[THE TASK]: Identify all lines of the data containing the string "computer" and copy them.

Stored dataset items
────────────────
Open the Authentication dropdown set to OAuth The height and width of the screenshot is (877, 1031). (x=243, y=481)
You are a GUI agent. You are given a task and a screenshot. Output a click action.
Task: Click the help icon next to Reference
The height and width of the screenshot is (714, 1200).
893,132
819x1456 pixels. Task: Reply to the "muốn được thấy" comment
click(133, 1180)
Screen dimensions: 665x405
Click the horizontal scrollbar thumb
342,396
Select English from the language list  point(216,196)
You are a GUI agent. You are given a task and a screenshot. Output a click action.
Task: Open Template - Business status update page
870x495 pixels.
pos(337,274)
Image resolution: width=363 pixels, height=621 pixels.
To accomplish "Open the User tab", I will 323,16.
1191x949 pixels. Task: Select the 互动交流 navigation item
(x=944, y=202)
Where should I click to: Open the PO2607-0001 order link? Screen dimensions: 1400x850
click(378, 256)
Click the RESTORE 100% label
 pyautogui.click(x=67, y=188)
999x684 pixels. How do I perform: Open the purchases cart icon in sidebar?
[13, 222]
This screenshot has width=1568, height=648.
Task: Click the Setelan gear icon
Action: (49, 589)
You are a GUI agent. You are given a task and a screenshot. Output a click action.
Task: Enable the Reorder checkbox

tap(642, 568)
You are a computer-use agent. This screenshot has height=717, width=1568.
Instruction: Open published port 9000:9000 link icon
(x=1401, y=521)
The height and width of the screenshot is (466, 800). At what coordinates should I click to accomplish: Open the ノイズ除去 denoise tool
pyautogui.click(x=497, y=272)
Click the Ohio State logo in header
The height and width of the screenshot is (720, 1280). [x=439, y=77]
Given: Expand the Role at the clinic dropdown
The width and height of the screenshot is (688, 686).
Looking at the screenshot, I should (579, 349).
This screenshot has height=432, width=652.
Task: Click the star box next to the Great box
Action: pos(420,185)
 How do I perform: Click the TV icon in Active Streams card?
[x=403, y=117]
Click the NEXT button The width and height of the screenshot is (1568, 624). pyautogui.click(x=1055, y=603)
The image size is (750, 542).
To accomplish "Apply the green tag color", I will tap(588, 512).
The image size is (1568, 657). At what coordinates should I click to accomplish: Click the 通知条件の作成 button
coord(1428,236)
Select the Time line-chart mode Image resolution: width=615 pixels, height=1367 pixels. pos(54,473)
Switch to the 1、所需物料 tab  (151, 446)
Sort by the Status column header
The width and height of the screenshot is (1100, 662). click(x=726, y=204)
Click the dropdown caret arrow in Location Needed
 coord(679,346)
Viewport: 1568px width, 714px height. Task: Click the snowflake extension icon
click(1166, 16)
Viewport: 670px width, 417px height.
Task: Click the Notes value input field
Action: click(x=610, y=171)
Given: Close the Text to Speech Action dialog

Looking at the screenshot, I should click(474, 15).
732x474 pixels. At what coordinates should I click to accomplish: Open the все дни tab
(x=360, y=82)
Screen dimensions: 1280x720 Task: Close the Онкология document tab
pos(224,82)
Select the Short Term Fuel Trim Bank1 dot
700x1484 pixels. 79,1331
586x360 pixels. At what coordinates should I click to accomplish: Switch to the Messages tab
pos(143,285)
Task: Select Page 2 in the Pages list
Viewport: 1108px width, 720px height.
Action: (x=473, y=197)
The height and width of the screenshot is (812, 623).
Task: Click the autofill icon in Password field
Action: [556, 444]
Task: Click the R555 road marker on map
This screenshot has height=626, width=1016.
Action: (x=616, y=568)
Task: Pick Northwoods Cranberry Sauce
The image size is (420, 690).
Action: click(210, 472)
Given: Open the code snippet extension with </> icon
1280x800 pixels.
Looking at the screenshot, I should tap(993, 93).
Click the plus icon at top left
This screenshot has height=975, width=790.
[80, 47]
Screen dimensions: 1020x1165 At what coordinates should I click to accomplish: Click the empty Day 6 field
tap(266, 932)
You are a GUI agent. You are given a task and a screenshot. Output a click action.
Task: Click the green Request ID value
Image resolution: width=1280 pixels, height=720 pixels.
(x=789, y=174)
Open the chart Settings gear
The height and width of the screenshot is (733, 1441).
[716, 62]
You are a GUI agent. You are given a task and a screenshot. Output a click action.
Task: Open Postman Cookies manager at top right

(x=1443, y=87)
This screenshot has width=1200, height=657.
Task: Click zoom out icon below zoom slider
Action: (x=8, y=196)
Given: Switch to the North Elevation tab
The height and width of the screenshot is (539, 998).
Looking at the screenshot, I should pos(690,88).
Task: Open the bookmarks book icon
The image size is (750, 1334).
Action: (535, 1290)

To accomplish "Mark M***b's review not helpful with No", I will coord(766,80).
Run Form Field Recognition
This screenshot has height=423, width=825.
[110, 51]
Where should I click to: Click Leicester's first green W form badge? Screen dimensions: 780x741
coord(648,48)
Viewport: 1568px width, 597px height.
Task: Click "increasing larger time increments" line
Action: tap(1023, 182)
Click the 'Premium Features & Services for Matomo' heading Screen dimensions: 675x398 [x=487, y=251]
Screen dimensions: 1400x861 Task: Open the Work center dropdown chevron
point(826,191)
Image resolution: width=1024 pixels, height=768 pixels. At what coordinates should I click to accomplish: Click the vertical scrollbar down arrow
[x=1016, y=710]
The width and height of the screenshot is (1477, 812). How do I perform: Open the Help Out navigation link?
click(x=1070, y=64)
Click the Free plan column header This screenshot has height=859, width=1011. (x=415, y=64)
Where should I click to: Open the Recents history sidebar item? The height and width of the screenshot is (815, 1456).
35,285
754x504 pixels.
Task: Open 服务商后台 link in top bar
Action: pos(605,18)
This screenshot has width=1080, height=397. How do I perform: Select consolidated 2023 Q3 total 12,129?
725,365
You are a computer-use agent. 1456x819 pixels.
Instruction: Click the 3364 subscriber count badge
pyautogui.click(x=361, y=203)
────────────────
[EXPECTED OUTPUT]:
You are a computer-use agent. This screenshot has height=717, width=1568.
You are a computer-use agent. 1456x819 pixels.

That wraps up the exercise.